What needs to be done: The required output is the line containing "At what coordinates should I click to accomplish: Open" followed by every later line through the end of the data, all reproduced exactly.

Extracted records:
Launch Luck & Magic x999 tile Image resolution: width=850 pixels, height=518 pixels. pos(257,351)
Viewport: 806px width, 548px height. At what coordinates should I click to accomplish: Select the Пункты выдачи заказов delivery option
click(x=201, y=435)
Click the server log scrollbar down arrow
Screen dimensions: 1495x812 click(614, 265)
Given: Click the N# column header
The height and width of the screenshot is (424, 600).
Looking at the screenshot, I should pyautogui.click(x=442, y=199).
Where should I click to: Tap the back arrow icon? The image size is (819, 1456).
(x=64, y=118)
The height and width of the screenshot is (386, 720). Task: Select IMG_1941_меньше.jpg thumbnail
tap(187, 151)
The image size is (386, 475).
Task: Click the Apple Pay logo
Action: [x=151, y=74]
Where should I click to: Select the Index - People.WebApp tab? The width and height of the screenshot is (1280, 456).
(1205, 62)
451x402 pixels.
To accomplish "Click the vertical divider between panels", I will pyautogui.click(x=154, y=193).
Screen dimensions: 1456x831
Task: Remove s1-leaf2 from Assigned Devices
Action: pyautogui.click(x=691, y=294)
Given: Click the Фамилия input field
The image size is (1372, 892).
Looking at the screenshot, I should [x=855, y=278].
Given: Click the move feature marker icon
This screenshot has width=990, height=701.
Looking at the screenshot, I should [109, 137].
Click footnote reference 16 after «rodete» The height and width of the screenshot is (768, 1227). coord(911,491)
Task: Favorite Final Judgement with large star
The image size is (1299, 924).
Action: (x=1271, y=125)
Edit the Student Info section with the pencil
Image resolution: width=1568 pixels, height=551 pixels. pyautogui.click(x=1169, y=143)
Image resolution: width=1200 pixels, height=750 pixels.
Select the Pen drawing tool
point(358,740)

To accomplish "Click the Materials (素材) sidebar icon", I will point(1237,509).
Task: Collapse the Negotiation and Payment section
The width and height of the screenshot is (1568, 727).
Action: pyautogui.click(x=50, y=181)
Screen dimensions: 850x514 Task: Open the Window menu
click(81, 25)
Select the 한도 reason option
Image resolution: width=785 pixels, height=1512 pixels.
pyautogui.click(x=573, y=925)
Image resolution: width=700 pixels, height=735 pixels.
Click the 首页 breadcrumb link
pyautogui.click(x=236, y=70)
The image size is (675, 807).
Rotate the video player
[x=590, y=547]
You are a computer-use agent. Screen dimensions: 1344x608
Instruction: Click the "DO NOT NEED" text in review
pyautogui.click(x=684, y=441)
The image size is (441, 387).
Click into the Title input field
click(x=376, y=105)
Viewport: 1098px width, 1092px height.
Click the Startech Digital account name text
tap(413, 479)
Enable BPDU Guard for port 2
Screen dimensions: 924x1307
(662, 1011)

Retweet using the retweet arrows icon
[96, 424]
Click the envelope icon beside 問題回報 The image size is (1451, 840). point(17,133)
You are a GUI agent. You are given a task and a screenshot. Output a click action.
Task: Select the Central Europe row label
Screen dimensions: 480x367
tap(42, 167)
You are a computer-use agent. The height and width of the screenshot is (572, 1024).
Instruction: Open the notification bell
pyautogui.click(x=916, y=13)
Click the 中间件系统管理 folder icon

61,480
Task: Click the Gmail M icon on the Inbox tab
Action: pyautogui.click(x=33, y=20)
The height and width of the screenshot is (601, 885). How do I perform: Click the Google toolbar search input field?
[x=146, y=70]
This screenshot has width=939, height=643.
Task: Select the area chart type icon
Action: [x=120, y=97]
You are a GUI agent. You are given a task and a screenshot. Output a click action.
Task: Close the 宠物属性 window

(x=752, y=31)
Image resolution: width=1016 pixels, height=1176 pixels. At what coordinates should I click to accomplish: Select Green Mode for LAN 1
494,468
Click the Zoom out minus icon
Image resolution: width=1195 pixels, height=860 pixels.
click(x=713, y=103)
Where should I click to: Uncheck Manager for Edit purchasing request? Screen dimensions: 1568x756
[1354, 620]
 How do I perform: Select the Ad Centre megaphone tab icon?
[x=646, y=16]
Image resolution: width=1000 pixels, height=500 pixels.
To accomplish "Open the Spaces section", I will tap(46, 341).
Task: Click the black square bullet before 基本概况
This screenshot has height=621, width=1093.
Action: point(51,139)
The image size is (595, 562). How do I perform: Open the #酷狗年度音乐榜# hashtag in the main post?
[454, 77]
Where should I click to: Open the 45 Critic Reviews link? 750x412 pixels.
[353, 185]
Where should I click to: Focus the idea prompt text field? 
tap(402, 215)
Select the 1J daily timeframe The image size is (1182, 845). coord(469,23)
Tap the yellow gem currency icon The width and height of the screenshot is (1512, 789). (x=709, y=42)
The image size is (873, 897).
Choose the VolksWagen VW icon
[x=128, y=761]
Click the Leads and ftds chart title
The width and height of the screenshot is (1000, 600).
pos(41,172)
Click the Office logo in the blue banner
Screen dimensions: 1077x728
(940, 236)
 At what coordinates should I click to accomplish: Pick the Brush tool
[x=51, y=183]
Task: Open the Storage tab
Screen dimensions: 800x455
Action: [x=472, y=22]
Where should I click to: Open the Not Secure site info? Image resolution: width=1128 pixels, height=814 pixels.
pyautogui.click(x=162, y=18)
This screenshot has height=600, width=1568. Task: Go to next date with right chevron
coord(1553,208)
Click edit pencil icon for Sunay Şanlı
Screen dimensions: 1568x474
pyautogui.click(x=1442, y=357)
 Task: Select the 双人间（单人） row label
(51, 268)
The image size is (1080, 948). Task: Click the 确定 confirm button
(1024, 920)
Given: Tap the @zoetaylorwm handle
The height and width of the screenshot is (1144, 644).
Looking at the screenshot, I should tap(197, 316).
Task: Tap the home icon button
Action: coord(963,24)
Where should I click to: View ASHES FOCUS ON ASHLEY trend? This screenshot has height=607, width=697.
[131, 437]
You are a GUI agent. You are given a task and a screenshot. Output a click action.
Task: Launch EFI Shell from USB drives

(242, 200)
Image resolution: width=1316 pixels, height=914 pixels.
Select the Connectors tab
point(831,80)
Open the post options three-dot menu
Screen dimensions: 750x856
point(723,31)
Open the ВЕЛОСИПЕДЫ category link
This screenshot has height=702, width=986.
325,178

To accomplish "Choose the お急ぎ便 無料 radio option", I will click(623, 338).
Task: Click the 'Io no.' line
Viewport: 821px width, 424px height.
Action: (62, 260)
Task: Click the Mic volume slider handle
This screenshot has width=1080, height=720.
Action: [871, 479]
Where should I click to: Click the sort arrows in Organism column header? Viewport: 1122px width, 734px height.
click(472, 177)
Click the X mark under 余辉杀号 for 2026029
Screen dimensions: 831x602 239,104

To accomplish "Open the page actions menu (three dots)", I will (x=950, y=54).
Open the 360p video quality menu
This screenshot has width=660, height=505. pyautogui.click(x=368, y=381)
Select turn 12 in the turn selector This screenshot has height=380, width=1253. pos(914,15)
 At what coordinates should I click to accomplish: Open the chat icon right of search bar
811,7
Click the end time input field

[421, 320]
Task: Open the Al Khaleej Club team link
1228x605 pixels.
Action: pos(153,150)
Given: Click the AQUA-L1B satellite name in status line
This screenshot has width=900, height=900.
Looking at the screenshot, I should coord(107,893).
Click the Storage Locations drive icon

Response:
 At what coordinates should I click to accomplish: Open the chat icon right of search bar
811,7
Click the end time input field

[421, 320]
Task: Open the Al Khaleej Club team link
1228x605 pixels.
Action: pos(153,150)
Given: Click the AQUA-L1B satellite name in status line
This screenshot has width=900, height=900.
Looking at the screenshot, I should coord(107,893).
Click the Storage Locations drive icon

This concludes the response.